☀️ GOOD MORNING:
If I’ve said it once, I’ve probably said it 15 times: no player represents this franchise’s turn towards better days more than David Peterson. Because as much as this team is about star power, it’s about stories like him.
A story of an arm that doesn’t throw the nastiest stuff in baseball, but has always flashed the potential to be a quality starter if he could put everything together in an orderly way, hitting his spots, measuring his command, avoiding the dreaded home run ball.
He did it during the team’s breakout 2022 campaign under Steve Cohen, pitching to a 3.83 ERA over 28 games (19 starts), but he still had games when his fastball just wouldn’t land where he wanted it to, and often landed on the other side of the fence.
👋 Meet the new and improved Peterson, who for the second straight season is leading his team to victories on more nights than not. He is commanding his sinker and four-seamer as counterweights to each other against righties and lefties, and his secondary pitches, particularly his slider, is turning into an asset.

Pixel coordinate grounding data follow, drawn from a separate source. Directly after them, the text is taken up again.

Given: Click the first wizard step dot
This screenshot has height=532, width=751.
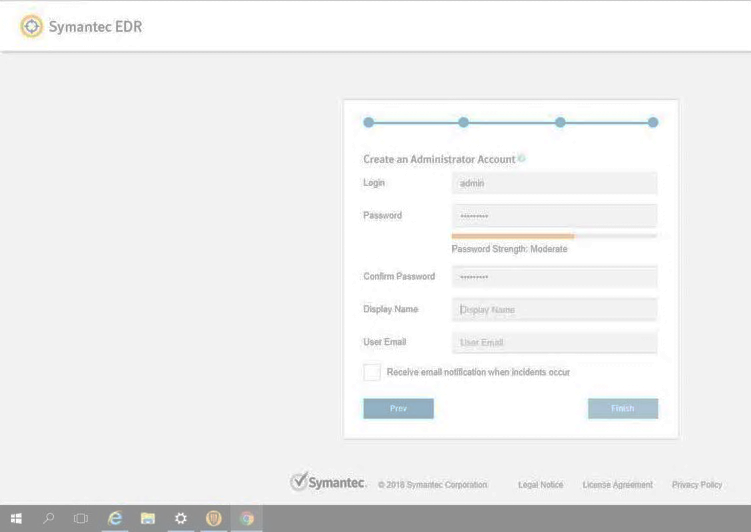Looking at the screenshot, I should (369, 122).
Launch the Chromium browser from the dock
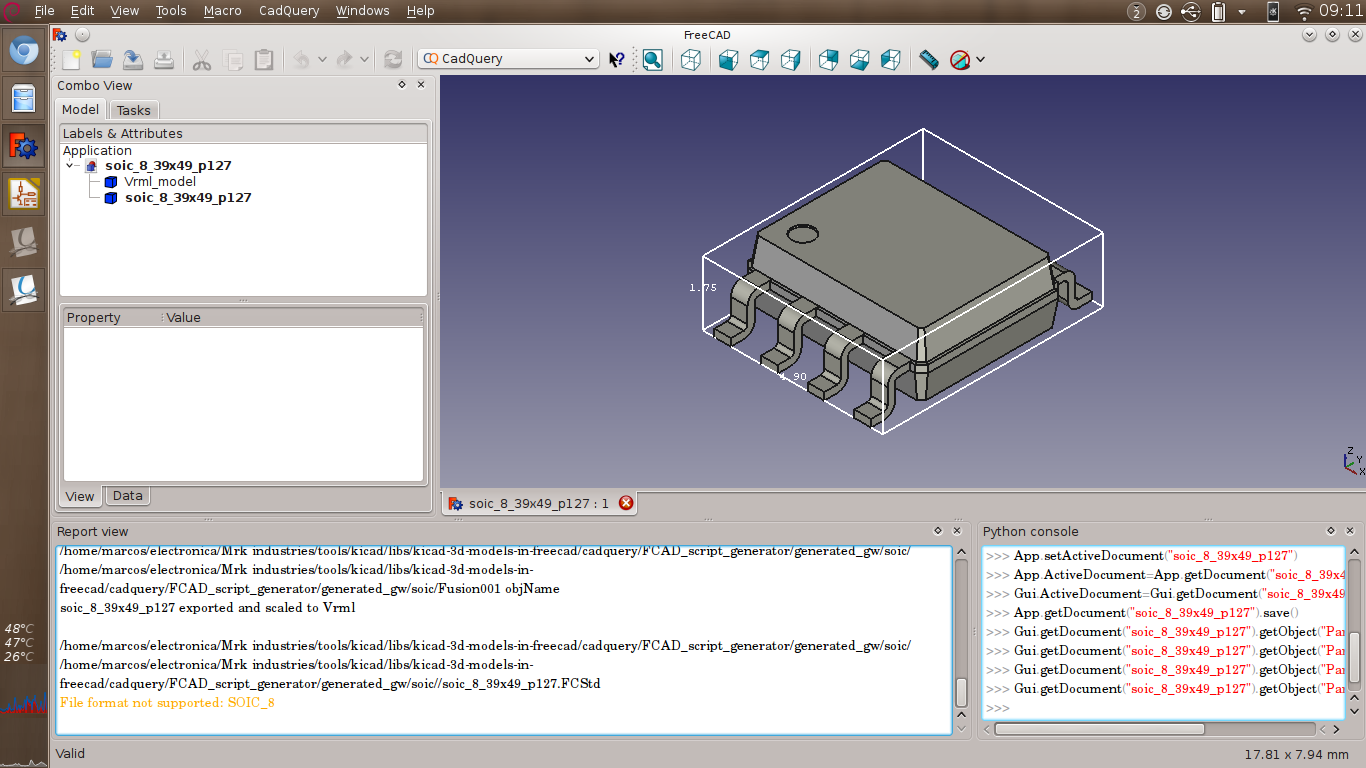 pyautogui.click(x=24, y=50)
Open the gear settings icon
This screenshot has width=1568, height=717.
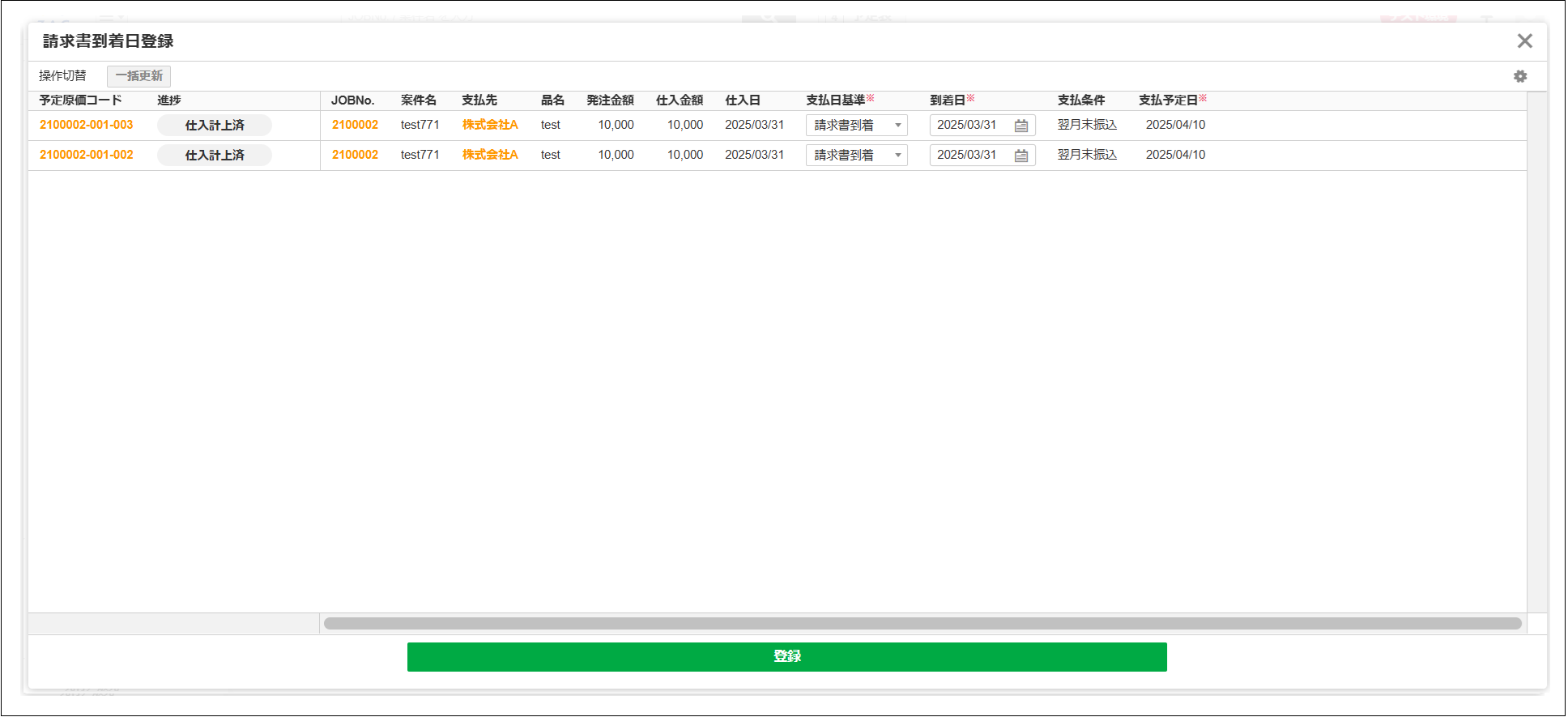point(1519,76)
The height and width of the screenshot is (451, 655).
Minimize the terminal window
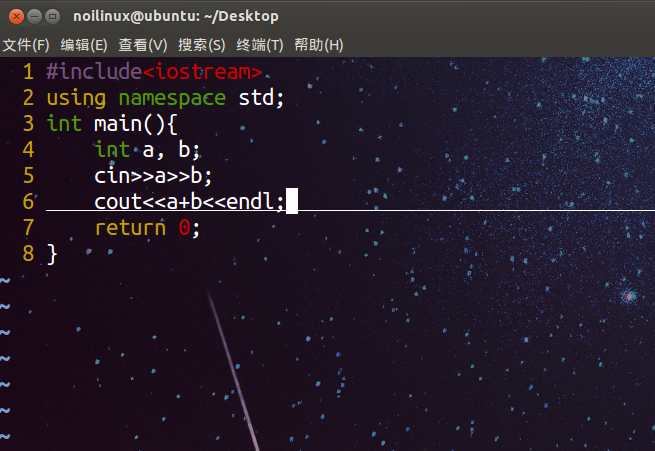[x=34, y=17]

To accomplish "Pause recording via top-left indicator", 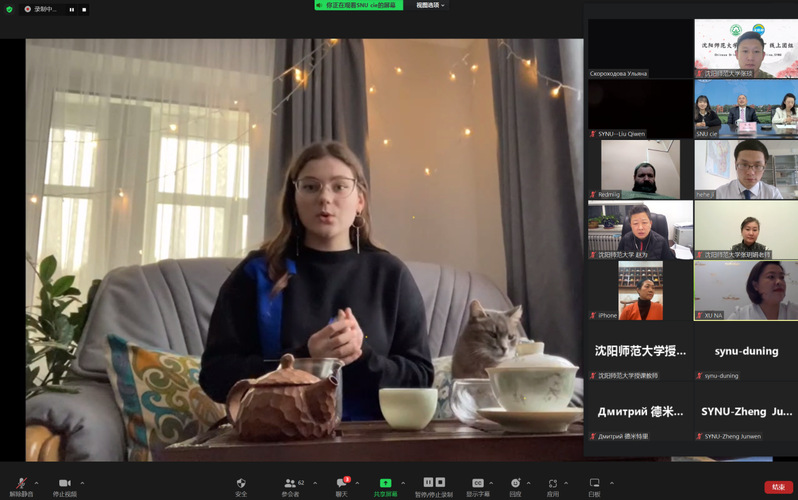I will [x=72, y=9].
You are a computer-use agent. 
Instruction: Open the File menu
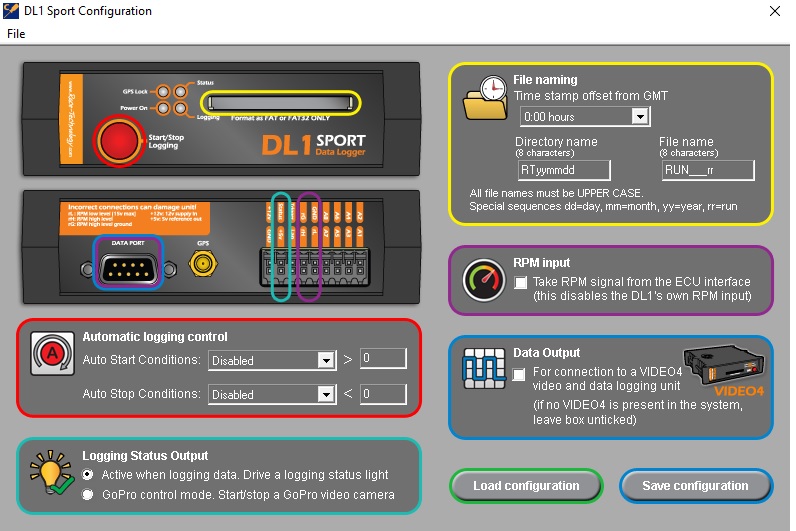pyautogui.click(x=16, y=33)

We can talk about the underlying numbers, how Peterson allows plenty of hard contact, or we can point to the results: when Peterson pitches, the Mets win, and that’s mostly because he is making the right pitches at the right time, limiting walks and keeping the ball in the ballpark.
▶️ He did all of these things on Wednesday night when he became the first left-handed Mets pitcher to throw a complete game shutout since Steven Matz in 2019, and only the fourth pitcher in the majors this season to accomplish that feat without issuing a walk (the first Met to do so since Jacob deGrom in 2021).
It was a 5–0 spread, but there are few things more exciting in modern baseball than seeing a starter actually climb the mound in the ninth inning and look as dominant as ever in slamming the door. It took Peterson nine pitches, around the amount manager Carlos Mendoza was going to allow him, to retire the final three batters.
Home cookin’: The Amazins are 4–0 in Peterson’s starts at home this season, and have won eight straight at home with him on the mound, three shy of David Cone’s record in 1989. If you’re looking for the best night to grab a ticket to go to Citi, look for when the tall left-hander is starting, the team is 14–3 in Queens in Peterson starts dating back to last year.
🔥 As a team, the Mets are red hot. They have won five in a row and 14 of their last 17, putting them a season-high 20 games over .500 for the first time since the end of the 2022 season when they won 101 games. They are on pace to eclipse that total with 105 wins in 2025.
☕️ Grab your coffee for your morning dose of Mets Fix!
🚀 BLAST OFF
With Peterson putting up zeroes, the offense didn’t need to do much, but Juan Soto and Brandon Nimmo made sure there was plenty of breathing room.
Batting together at the top of the order, they drove in four of the team’s five runs via the long ball. For Nimmo, it was his second multi-HR game against the Nationals this season, and by adding two more round trippers to his career ledger, he passed Edgardo Alfonzo and tied Kevin McReynolds (122) for the 12th-most dingers in franchise history.